The sale totaled $55.3 million including buyers premium, and according to the NY Times article, the sale took only 55 minutes to complete. The total sales estimate was $44 - $61 million, so the results were favorable, especially when compared to the sale offered by Christies (especially after reading the blistering review by Souren Melikian in the NY Times which I posted yesterday).

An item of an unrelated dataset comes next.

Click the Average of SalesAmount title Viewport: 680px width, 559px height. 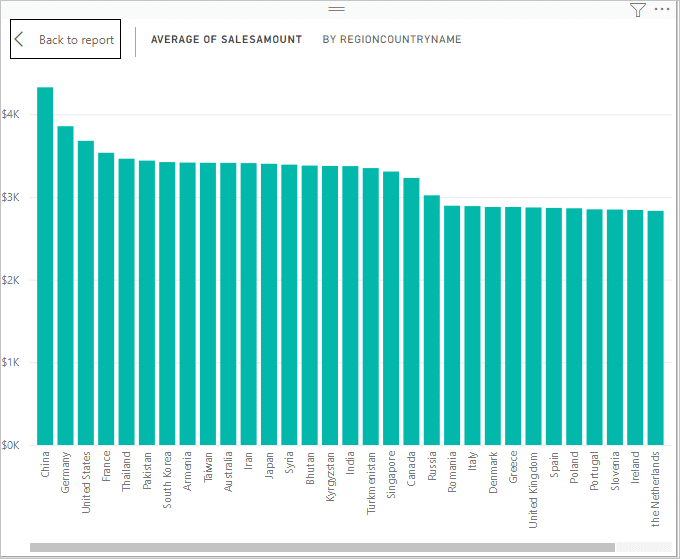click(226, 40)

The NY Times article states Still, Sotheby’s, like all the auction houses, had trouble getting material. Ever since the fall, when these companies sharply curtailed their practice of giving sellers generous financial incentives, they have been struggling. With the price of art lower, collectors for the most part don’t want to part with a prized painting, drawing or sculpture unless they have to. By contrast, last year’s equivalent sale at Sotheby’s brought $201.2 million. Capitalizing on the current fashion for late Picassos, created in part by recent exhibitions at the Gagosian Gallery in New York, the National Gallery in London and the Grand Palais in Paris, both Christie’s and Sotheby’s sales this week featured the artist’s images of musketeers holding swords. This theme of swashbuckling men captured Picasso’s imagination during the last years of his life.